┌─ Input for this task
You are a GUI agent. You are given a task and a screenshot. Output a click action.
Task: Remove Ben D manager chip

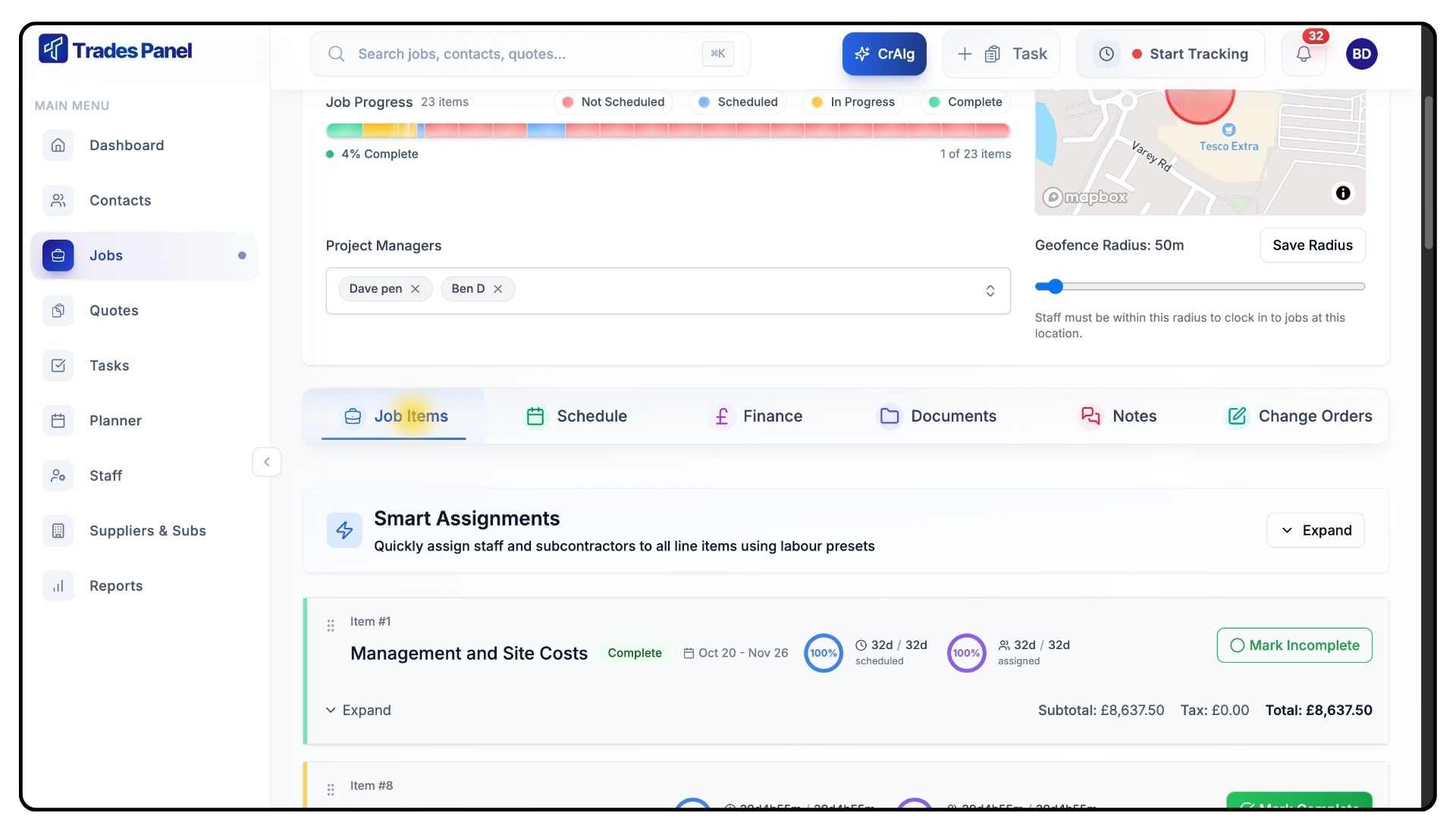pyautogui.click(x=498, y=289)
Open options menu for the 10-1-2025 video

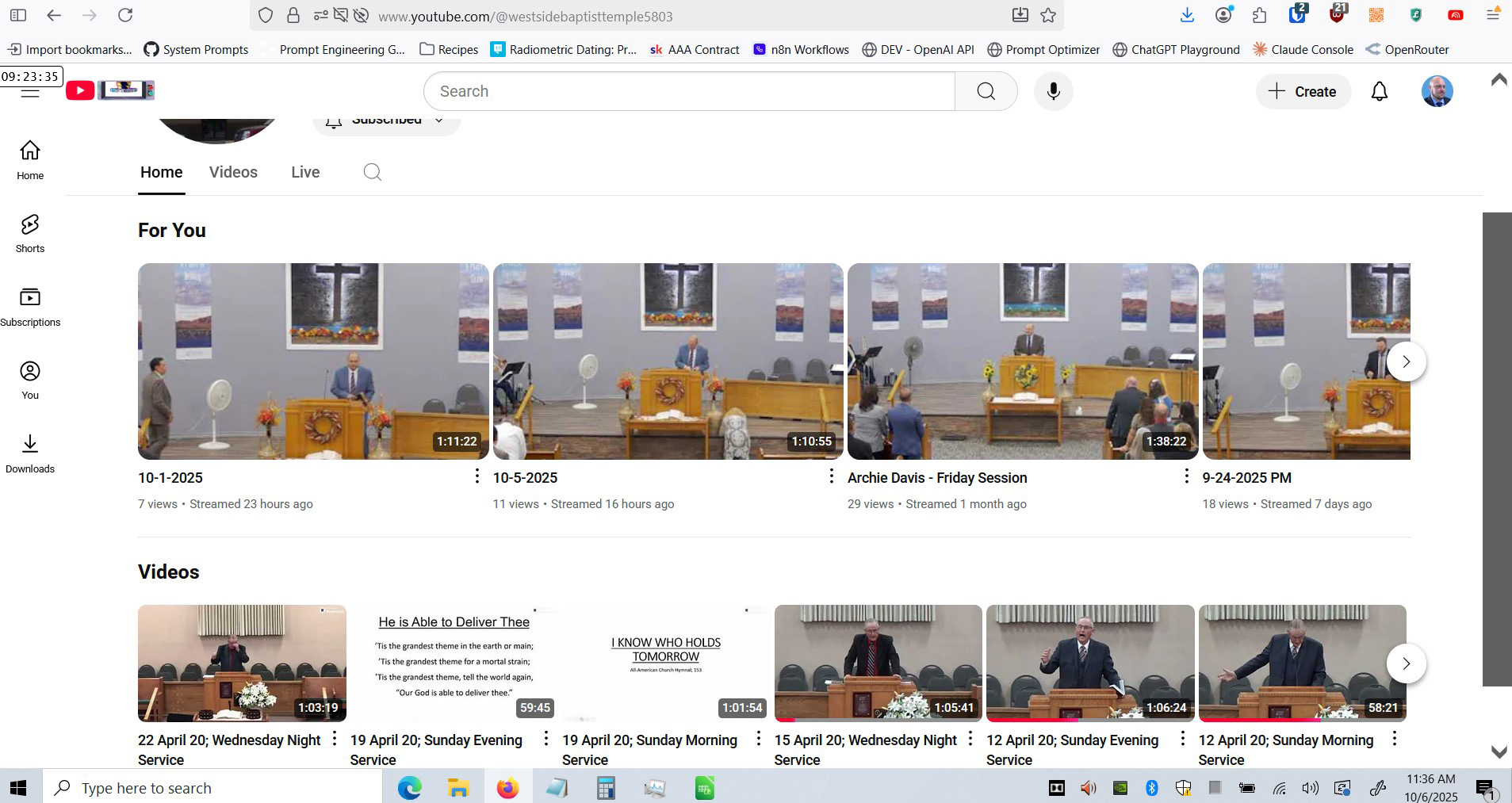(x=477, y=476)
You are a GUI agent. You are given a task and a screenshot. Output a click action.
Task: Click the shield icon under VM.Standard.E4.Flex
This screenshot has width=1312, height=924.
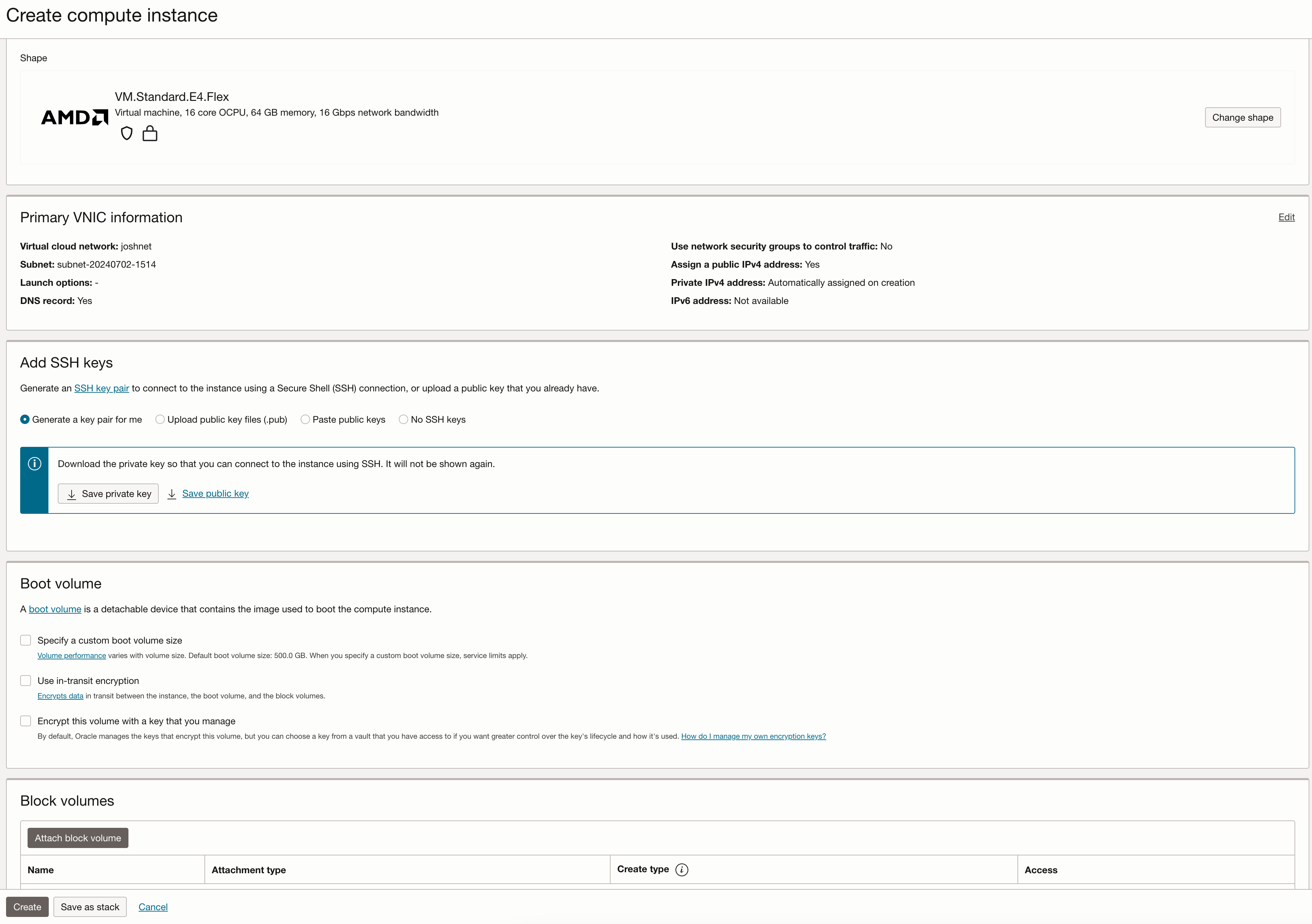coord(127,133)
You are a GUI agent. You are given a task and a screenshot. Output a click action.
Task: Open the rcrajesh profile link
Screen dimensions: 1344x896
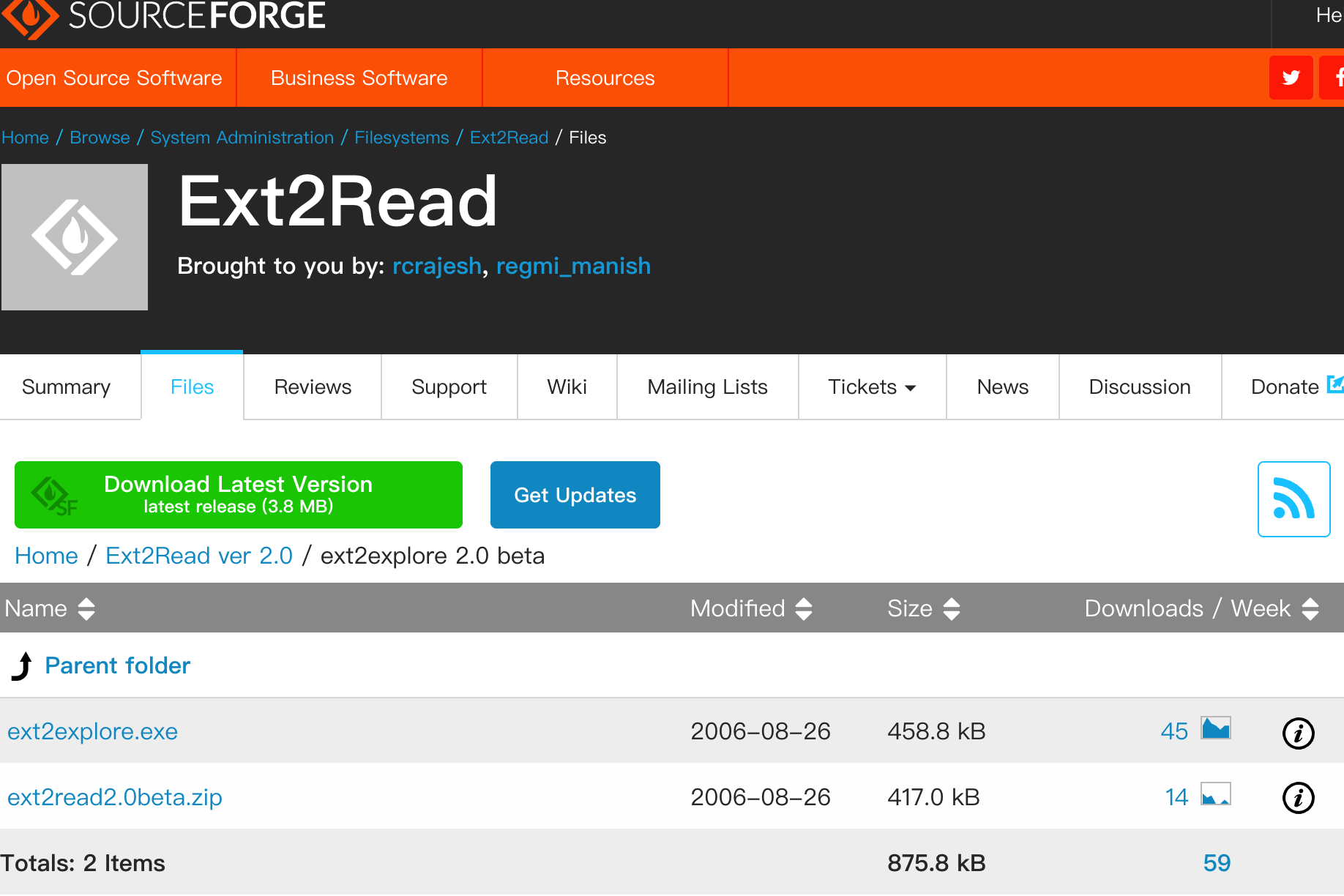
└─
- _What this task involves_: Go through the listing above and retype it exactly, skipping every picture.

- _Written answer_:
You are a GUI agent. You are given a task and a screenshot. Output a click action.
Task: Remove Ben D manager chip

pyautogui.click(x=498, y=289)
Open options menu for the 10-1-2025 video

(x=477, y=476)
You are a GUI agent. You are given a task and a screenshot. Output a click action.
Task: Click the shield icon under VM.Standard.E4.Flex
This screenshot has width=1312, height=924.
coord(127,133)
You are a GUI agent. You are given a task and a screenshot. Output a click action.
Task: Open the rcrajesh profile link
Screen dimensions: 1344x896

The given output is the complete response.